他几乎是吼出来的这句话。
她才将将有孕,怎么就会产难了?
简直是滔天笑话!
“郡公、郡公这是怎么了?”
提着灯笼的家仆们瞪着眼,面面相觑地不知怎么答话。还是金茶冒着大雨从人群中奋力地挤出身来,举着满是鲜血的双手,扑跪在地上重重磕着响头,求我他救救明珠。
到底是怎么了?
雨珠溅到他的脸上,将他硬生生打醒。看着满地跪成一片的人,看着把额头磕得血流如注的金茶,他顿感眼前一片眩晕。
怎么会这样。
怎么会这样?
他逼着自己稳住身形,攥住身旁侍从递来的手杖,辟开了一条路径直踏了出去。
“我倒是要看看出了什么事,出了什么事……你们是不是都在骗我,明珠怎么会产难,怎么会产难,她才刚有孕几日,才几日,怎么会……”
“你们是不是都在骗我……”
他凭着记忆在雨夜里轻车熟路地走到了崔明珠的院前。她的屋子在阁楼上,只需要步入院中,再绕几阶便能见到人。

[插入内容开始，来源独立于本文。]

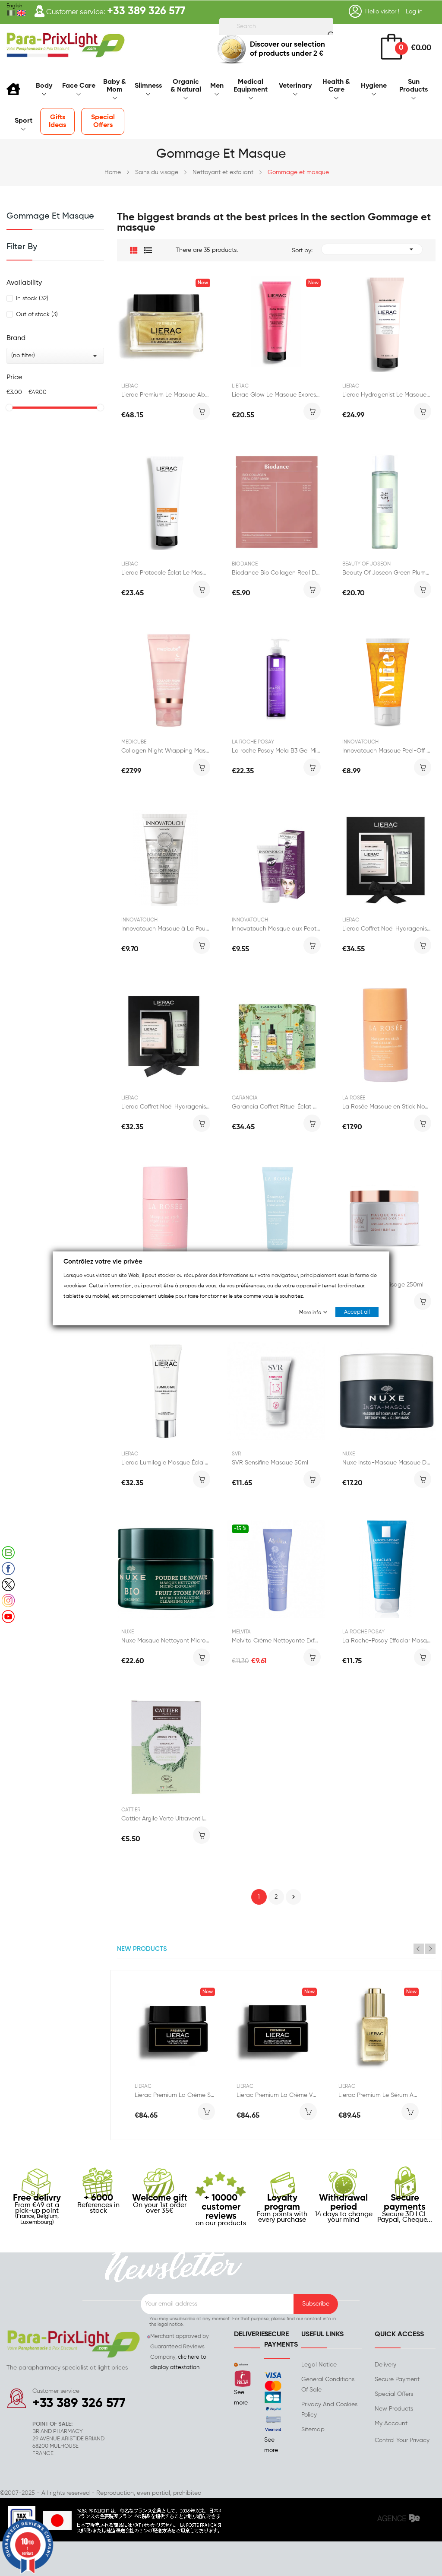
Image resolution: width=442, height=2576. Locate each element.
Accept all (357, 1312)
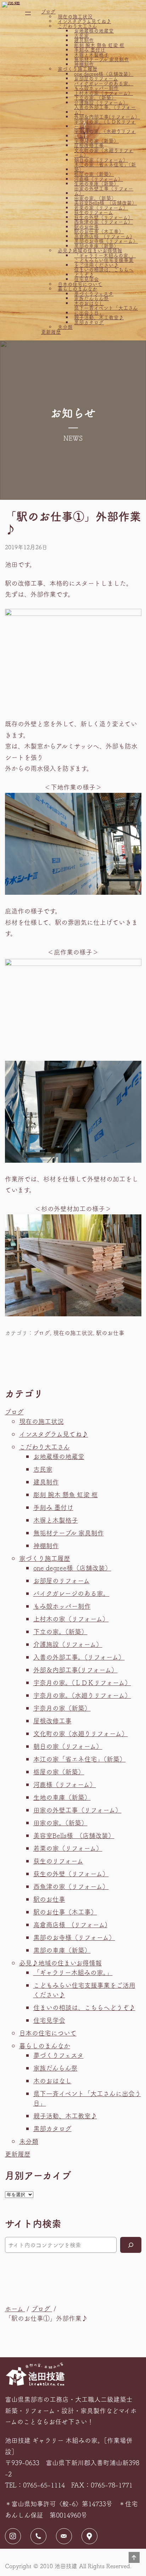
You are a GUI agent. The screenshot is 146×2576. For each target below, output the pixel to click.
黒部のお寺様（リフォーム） (106, 241)
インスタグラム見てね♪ (84, 21)
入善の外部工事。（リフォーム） (105, 109)
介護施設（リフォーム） (101, 102)
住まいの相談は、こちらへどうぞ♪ (104, 272)
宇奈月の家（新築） (96, 140)
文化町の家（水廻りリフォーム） (103, 153)
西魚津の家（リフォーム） (103, 221)
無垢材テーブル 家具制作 (101, 59)
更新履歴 (51, 332)
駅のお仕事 (86, 226)
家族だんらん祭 (91, 298)
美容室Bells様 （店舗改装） (105, 202)
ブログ (48, 11)
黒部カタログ (89, 322)
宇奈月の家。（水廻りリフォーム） (105, 133)
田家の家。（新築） (95, 198)
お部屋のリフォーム (96, 78)
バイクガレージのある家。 (103, 83)
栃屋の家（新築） (94, 174)
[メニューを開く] (28, 13)
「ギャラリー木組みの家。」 (105, 255)
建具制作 (84, 40)
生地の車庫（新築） (96, 183)
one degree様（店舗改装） (103, 73)
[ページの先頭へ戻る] (134, 2557)
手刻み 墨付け (89, 49)
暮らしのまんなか (77, 288)
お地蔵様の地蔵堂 (94, 30)
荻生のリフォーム (93, 212)
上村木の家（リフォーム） (103, 93)
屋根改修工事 (89, 145)
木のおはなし (89, 303)
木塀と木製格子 (91, 54)
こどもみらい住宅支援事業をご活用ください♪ (104, 262)
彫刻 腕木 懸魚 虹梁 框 (99, 45)
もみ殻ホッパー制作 (96, 88)
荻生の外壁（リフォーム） (103, 217)
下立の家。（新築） (95, 97)
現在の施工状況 (75, 16)
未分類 (65, 327)
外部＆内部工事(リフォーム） (106, 116)
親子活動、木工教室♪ (99, 317)
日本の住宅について (80, 284)
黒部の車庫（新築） (96, 246)
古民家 (81, 35)
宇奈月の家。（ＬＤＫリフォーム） (105, 124)
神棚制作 (84, 64)
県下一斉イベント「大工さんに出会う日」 (106, 310)
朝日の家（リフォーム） (101, 160)
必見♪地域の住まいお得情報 (90, 250)
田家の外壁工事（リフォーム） (103, 191)
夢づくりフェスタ (93, 293)
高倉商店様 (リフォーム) (103, 236)
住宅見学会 (86, 279)
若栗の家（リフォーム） (101, 207)
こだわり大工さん (77, 26)
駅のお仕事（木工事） (99, 231)
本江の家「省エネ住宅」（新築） (105, 167)
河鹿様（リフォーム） (98, 179)
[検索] (130, 2245)
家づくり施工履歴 (77, 69)
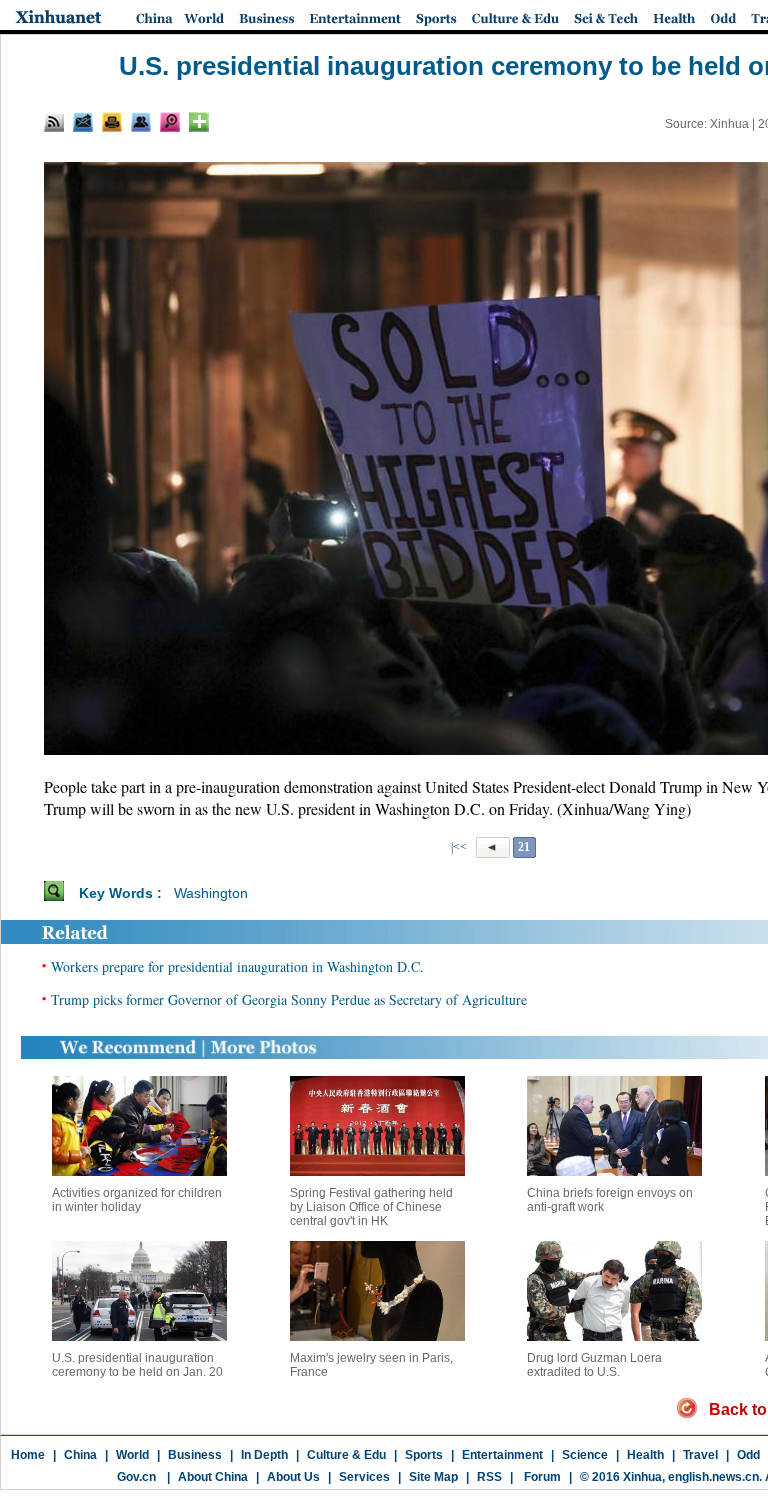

这样短的路,等他一只脚榻上台阶的时候,惊讶自己怎么会走了这么久。
久到每迈出一步都令他胆战心惊,心中战战,久到每多踏一级,浸入鼻息中的血腥气就多几分。
是啊,是不是金茶磕得太重,血越流越多了?
这样流下去可如何是好,她是跟着明珠的陪嫁丫鬟,要是出了什么差错,明珠岂不是要动气伤身,腹中的孩儿又要不得安宁了。